AKI and Purpuric Rash in a COVID Patient

Session Information

Category: Trainee Case Report

  • 000 Coronavirus (COVID-19)

Authors

  • Shaik, Zakir, Temple University, Philadelphia, Pennsylvania, United States
  • Song, Rui, Temple University, Philadelphia, Pennsylvania, United States
  • Hassler, Jared, Temple University, Philadelphia, Pennsylvania, United States
  • Lee, Iris J., Temple University, Philadelphia, Pennsylvania, United States
  • Abdelwahab, Dina, Temple University, Philadelphia, Pennsylvania, United States
  • Gillespie, Avrum, Temple University, Philadelphia, Pennsylvania, United States
Introduction

AKI in COVID-19 patients are reported in several studies with an incidence of 23%. We report a case of COVID-19 pneumonia with AKI and purpuric rash.

Case Description

A 54 y/o female with hypertension, CKD stage 3, with a COVID+ swab, presented with CT chest findings consistent with COVID-19 pneumonia, purpura of the lower limbs concerning for leukocytoclastic vasculitis and non-oliguric AKI. Creatinine on admission was 8.5mg/dl, (baseline of 1.6mg/dL), CBC showed a wbc 26.9, Hb 6.9, platelets 196 and eosinophilia.
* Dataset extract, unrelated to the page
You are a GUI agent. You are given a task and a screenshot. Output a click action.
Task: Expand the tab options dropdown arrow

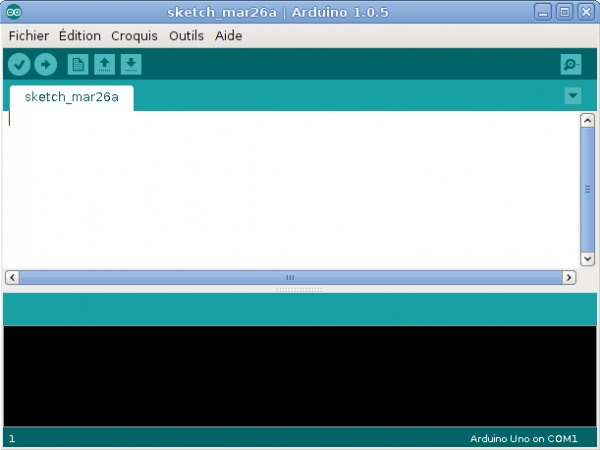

Serologies were notable for elevated direct coomb, low haptoglobin, low C3/C4, and rheumatoid factor of 26. UA had no hematuria, UPCR 0.75 mg/mg. Home medication, naproxen was stopped one month ago. Renal biopsy showed severe acute tubular injury (ATI), coarse vacuolization of tubular epithelial cells, severe leukocytic infiltration of lymphocytes, neutrophils, eosinophils, severe vascular hyalinosis, global glomerular sclerosis (11 out of 30 glomeruli), severe (60%) interstitial fibrosis & tubular atrophy. Per institutional protocol, Immunofluorescence could not be performed in COVID+ patients. Renal function improved significantly after a 5 day course with IV steroids alone and patient remained stable with a creatinine of 3.4 mg/dL.

Discussion

This case features multiple potential mechanisms for AKI in a COVID-19 patient. Viral effects include, acute interstitial nephritis (AIN), severe ATI, and endothelial inflammation leading to vasculitis and purpuric rash. Recently, vasculitis similar to Kawasaki disease has been described in COVID-19 patients. Our case suggests that immune dysregulation from COVID infection may result in autoimmune findings such as elevated RF and hemolytic anemia. AKI improved in our patient after steroids, suggesting that a biopsy with features of AIN should be treated and could change the course of the disease.